Behavioral modelling of dinamyc virtual FIFOs

This thesis presents a behavioral model for dynamic virtual First-In-First-Out (FIFO) buffers within a descriptor-based memory system architecture, designed to support efficient context switching and preemption in high-performance hardware environments. The hardware module manages a shared pool of register buffers across multiple virtual FIFOs each representing either a cluster (processing destination) or a heap (free buffer pool) using descriptor RAM to dynamically link and organize buffer allocations. Clusters are the destinations where incoming transactions are processed. To enable efficient dispatching, the system implements a “Serial In, Parallel Out” behavior: transactions arriving from a single input are dynamically divided and routed to different clusters.

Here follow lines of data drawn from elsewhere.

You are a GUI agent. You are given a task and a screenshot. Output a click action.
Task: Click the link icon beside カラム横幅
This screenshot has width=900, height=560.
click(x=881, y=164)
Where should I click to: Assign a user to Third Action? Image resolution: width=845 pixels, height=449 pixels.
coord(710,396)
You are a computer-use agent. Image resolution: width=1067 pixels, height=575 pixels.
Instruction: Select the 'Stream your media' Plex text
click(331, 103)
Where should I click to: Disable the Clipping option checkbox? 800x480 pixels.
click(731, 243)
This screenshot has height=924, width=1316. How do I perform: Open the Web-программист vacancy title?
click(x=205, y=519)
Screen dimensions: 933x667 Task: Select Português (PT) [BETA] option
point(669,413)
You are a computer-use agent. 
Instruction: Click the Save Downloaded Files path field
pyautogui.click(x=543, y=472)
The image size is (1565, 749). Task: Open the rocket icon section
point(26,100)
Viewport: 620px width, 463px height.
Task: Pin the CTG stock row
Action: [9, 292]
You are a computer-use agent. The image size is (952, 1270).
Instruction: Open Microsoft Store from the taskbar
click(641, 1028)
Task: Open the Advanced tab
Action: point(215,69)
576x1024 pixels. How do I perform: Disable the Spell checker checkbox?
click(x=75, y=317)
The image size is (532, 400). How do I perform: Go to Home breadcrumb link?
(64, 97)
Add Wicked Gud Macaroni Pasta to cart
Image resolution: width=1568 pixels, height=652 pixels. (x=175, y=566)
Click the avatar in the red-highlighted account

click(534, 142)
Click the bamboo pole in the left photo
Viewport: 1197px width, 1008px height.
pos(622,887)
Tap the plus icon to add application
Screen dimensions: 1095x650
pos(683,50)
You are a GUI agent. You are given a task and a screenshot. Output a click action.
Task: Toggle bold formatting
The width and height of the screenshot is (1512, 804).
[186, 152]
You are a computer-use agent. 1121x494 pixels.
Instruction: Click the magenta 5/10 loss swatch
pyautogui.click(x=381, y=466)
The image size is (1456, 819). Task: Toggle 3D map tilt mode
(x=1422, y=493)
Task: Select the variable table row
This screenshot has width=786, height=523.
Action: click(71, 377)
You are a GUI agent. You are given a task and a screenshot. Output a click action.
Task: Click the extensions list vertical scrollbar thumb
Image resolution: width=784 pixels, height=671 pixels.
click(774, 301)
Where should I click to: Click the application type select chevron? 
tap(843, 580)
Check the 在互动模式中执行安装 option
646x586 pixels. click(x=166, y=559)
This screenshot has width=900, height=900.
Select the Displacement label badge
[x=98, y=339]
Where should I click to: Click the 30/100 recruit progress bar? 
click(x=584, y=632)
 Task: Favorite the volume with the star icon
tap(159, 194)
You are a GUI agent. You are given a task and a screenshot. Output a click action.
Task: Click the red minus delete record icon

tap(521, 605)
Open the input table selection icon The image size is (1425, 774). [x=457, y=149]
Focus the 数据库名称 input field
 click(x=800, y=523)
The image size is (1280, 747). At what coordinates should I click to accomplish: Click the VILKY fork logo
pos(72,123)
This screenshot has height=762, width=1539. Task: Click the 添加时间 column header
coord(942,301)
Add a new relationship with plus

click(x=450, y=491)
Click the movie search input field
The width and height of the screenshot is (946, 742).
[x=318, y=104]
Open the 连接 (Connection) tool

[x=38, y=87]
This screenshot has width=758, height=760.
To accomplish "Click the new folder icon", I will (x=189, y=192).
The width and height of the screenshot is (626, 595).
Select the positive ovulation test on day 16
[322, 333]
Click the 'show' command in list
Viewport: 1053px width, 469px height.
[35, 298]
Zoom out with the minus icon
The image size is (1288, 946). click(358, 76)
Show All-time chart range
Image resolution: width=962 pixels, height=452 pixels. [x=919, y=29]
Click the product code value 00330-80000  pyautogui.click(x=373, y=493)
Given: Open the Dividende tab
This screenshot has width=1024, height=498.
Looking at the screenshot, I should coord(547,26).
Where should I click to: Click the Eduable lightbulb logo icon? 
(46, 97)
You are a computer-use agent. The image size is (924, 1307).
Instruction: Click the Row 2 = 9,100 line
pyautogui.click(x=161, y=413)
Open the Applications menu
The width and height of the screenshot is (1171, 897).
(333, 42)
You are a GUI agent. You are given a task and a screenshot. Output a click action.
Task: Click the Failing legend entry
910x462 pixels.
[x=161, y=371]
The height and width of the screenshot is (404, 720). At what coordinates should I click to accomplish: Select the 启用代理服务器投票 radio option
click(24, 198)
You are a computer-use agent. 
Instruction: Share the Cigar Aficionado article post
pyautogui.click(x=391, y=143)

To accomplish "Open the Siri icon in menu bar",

The descriptor-based implementation supports dynamic FIFO sizing, allocating required memory based on traffic demand of each cluster, this reduces the overall memory requirements and chip area, with only minimal delay overhead . The behavioral model replicates the internal buffer allocation and deallocation mechanisms of the memory system, maintaining a software-level representation of the heap and cluster FIFOs. It is designed to ease debugging by improving traceability of transactions, hiding the RTL complexity from the verification team, allowing developers to monitor buffer activity and identify mismatches or protocol violations more effectively. The model is integrated into a standalone testbench environment that autonomously performs save/restore checks based solely on peripheral and debug signal sequences, without relying on external triggers. This facilitates the detection of context mismatches and protocol errors during preemption scenarios. The testing framework includes randomized and corner-case scenarios such as ping-pong context switching and back-pressure preemption, ensuring robust validation. By abstracting memory system behavior in a cycle-approximate manner, the model enables faster simulation and easier traceability of buffer transactions, ultimately aiding in the verification and debugging of complex FIFO-based designs. The final behavioral model is validated against a suite of standalone tests and is intended for use in regression environments for broader system-level verification.